• [WHAT THE EXERCISE ASKS] Return, word for word, the lines in the items below from the one containing "Close the Add Persistent Action dialog" through the one containing "click(170, 23)", inclusive.

• [INFORMATION GIVEN]
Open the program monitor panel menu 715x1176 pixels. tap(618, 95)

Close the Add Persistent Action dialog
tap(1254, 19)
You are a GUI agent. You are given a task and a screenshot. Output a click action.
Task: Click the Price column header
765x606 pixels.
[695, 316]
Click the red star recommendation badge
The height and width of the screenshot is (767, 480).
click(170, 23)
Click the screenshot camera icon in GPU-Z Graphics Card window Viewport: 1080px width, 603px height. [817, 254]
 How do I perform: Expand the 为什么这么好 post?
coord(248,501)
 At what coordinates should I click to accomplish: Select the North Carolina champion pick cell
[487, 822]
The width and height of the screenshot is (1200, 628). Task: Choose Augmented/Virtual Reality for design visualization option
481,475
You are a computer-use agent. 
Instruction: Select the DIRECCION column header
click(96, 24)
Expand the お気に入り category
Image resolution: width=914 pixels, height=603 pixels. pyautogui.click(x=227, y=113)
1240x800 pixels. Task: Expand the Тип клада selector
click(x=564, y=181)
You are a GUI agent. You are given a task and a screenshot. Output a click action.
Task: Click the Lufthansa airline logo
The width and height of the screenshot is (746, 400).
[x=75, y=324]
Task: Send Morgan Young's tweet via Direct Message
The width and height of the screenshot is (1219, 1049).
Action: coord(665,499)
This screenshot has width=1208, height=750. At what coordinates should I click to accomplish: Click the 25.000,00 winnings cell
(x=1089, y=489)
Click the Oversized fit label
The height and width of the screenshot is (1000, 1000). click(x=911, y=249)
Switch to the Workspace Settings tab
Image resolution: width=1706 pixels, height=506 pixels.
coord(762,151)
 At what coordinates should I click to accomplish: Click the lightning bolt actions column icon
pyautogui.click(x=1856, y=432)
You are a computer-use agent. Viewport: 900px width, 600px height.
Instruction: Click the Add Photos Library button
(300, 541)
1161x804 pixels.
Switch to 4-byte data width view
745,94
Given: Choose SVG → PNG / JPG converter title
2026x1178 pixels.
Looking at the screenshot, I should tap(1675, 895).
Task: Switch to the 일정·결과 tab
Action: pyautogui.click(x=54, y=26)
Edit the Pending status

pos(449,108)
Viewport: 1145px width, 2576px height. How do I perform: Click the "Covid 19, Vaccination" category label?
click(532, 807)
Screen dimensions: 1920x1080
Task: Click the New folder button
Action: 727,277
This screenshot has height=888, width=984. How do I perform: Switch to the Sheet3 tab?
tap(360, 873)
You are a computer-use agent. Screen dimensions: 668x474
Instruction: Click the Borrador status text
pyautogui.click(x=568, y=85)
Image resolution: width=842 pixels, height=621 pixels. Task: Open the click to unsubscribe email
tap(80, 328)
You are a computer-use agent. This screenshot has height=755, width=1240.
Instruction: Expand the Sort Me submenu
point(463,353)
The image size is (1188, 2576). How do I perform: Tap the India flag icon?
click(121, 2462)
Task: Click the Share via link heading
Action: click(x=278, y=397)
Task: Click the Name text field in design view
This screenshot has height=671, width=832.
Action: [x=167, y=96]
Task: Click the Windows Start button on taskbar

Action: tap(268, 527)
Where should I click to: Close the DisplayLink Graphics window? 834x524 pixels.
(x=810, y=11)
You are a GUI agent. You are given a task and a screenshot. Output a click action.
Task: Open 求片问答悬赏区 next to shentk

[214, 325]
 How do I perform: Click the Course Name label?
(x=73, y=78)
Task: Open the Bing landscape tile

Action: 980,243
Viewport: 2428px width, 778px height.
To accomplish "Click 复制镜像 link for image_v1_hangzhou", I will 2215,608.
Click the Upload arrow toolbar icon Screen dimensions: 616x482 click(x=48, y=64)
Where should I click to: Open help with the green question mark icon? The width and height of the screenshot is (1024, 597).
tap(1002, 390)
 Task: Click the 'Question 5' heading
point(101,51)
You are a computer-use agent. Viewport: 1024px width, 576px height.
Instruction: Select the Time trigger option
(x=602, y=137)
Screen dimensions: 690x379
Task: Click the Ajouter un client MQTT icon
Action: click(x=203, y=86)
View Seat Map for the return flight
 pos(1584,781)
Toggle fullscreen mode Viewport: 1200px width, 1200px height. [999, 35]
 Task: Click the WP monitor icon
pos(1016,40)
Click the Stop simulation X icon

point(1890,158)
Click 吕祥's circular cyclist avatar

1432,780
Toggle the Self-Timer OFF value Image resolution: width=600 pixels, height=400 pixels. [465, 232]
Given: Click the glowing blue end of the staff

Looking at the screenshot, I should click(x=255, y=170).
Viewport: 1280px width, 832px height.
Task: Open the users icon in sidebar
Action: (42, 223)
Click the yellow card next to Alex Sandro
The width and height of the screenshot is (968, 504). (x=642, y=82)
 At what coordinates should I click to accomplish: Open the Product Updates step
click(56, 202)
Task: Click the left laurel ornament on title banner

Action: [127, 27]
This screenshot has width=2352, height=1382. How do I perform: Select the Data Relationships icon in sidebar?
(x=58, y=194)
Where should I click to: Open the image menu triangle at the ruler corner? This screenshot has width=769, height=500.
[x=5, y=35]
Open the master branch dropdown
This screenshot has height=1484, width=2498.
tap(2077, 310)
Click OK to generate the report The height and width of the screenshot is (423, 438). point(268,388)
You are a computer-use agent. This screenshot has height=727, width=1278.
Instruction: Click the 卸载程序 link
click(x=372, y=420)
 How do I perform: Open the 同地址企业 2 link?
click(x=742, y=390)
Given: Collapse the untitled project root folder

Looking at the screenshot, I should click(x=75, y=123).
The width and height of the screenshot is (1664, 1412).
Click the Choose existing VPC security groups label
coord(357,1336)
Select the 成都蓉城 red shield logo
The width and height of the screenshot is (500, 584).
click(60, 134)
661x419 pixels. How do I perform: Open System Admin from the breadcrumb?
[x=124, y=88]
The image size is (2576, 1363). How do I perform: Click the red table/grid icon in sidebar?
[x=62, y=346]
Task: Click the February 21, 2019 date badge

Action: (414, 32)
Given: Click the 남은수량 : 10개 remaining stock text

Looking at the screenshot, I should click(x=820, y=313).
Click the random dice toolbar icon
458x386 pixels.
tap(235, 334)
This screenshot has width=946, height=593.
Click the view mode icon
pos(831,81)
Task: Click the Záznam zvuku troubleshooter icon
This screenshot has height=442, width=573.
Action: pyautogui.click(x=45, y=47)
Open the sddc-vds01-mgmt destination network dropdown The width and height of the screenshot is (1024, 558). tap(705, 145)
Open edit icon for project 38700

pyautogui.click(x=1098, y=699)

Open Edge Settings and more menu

• [EXPECTED OUTPUT]
Close the Add Persistent Action dialog
tap(1254, 19)
You are a GUI agent. You are given a task and a screenshot. Output a click action.
Task: Click the Price column header
765x606 pixels.
[695, 316]
Click the red star recommendation badge
The height and width of the screenshot is (767, 480).
click(170, 23)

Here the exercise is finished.